Rewrite these rows as a numbered list, skipping any blank lines.

:: DATA PROVIDED ::

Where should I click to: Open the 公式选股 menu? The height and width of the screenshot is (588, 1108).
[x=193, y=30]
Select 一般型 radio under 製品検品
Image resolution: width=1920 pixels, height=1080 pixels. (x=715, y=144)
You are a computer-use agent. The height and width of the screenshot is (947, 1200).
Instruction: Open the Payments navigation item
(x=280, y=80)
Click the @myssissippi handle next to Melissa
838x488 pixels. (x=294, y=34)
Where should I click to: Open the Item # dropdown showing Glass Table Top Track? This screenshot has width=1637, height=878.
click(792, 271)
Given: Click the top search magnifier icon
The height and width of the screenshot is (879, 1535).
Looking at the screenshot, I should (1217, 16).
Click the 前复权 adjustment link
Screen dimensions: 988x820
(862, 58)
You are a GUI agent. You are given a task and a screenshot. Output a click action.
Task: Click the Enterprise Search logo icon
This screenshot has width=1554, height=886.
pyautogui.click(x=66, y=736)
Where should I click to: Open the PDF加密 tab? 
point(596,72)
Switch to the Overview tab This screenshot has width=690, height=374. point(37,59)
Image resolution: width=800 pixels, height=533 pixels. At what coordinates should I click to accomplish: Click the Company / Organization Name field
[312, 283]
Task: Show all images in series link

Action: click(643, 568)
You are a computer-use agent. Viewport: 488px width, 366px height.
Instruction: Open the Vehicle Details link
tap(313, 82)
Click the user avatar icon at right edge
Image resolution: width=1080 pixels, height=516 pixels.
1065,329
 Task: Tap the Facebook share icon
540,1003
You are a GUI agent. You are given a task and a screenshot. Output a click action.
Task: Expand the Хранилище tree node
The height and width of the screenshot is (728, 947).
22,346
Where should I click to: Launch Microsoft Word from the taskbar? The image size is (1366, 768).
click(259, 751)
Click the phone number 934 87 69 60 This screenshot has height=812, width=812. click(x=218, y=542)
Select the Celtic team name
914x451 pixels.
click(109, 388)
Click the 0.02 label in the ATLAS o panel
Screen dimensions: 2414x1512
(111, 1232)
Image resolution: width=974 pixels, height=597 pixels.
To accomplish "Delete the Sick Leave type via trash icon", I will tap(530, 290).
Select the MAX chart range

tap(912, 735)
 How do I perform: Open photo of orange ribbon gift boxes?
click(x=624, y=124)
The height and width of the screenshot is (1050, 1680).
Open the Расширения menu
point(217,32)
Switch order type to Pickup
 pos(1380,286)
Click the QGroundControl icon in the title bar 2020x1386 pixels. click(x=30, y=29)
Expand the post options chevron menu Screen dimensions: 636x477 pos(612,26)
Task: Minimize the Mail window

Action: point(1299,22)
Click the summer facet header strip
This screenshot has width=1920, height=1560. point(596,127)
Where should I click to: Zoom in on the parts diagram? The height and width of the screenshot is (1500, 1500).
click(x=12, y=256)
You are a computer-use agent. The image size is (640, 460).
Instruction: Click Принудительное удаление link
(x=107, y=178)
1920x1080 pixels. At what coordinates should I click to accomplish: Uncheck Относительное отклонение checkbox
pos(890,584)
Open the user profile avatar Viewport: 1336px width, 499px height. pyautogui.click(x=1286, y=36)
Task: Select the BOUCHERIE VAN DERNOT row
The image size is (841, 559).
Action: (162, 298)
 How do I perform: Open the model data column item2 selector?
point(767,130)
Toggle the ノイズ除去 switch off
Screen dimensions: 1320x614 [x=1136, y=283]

:::

**FINISHED TASK:**
1. Where should I click to: Open the 公式选股 menu? The height and width of the screenshot is (588, 1108).
2. [x=193, y=30]
3. Select 一般型 radio under 製品検品
4. Image resolution: width=1920 pixels, height=1080 pixels. (x=715, y=144)
5. You are a computer-use agent. The height and width of the screenshot is (947, 1200).
6. Instruction: Open the Payments navigation item
7. (x=280, y=80)
8. Click the @myssissippi handle next to Melissa
9. 838x488 pixels. (x=294, y=34)
10. Where should I click to: Open the Item # dropdown showing Glass Table Top Track? This screenshot has width=1637, height=878.
11. click(792, 271)
12. Given: Click the top search magnifier icon
13. The height and width of the screenshot is (879, 1535).
14. Looking at the screenshot, I should (1217, 16).
15. Click the 前复权 adjustment link
16. Screen dimensions: 988x820
17. (862, 58)
18. You are a GUI agent. You are given a task and a screenshot. Output a click action.
19. Task: Click the Enterprise Search logo icon
20. This screenshot has width=1554, height=886.
21. pyautogui.click(x=66, y=736)
22. Where should I click to: Open the PDF加密 tab? 
23. point(596,72)
24. Switch to the Overview tab This screenshot has width=690, height=374. point(37,59)
25. Image resolution: width=800 pixels, height=533 pixels. At what coordinates should I click to accomplish: Click the Company / Organization Name field
26. [312, 283]
27. Task: Show all images in series link
28. Action: click(643, 568)
29. You are a computer-use agent. Viewport: 488px width, 366px height.
30. Instruction: Open the Vehicle Details link
31. tap(313, 82)
32. Click the user avatar icon at right edge
33. Image resolution: width=1080 pixels, height=516 pixels.
34. 1065,329
35.  Task: Tap the Facebook share icon
36. 540,1003
37. You are a GUI agent. You are given a task and a screenshot. Output a click action.
38. Task: Expand the Хранилище tree node
39. The height and width of the screenshot is (728, 947).
40. 22,346
41. Where should I click to: Launch Microsoft Word from the taskbar? The image size is (1366, 768).
42. click(259, 751)
43. Click the phone number 934 87 69 60 This screenshot has height=812, width=812. click(x=218, y=542)
44. Select the Celtic team name
45. 914x451 pixels.
46. click(109, 388)
47. Click the 0.02 label in the ATLAS o panel
48. Screen dimensions: 2414x1512
49. (111, 1232)
50. Image resolution: width=974 pixels, height=597 pixels.
51. To accomplish "Delete the Sick Leave type via trash icon", I will tap(530, 290).
52. Select the MAX chart range
53. tap(912, 735)
54.  How do I perform: Open photo of orange ribbon gift boxes?
55. click(x=624, y=124)
56. The height and width of the screenshot is (1050, 1680).
57. Open the Расширения menu
58. point(217,32)
59. Switch order type to Pickup
60.  pos(1380,286)
61. Click the QGroundControl icon in the title bar 2020x1386 pixels. click(x=30, y=29)
62. Expand the post options chevron menu Screen dimensions: 636x477 pos(612,26)
63. Task: Minimize the Mail window
64. Action: point(1299,22)
65. Click the summer facet header strip
66. This screenshot has width=1920, height=1560. point(596,127)
67. Where should I click to: Zoom in on the parts diagram? The height and width of the screenshot is (1500, 1500).
68. click(x=12, y=256)
69. You are a computer-use agent. The image size is (640, 460).
70. Instruction: Click Принудительное удаление link
71. (x=107, y=178)
72. 1920x1080 pixels. At what coordinates should I click to accomplish: Uncheck Относительное отклонение checkbox
73. pos(890,584)
74. Open the user profile avatar Viewport: 1336px width, 499px height. pyautogui.click(x=1286, y=36)
75. Task: Select the BOUCHERIE VAN DERNOT row
76. The image size is (841, 559).
77. Action: (162, 298)
78.  How do I perform: Open the model data column item2 selector?
79. point(767,130)
80. Toggle the ノイズ除去 switch off
81. Screen dimensions: 1320x614 [x=1136, y=283]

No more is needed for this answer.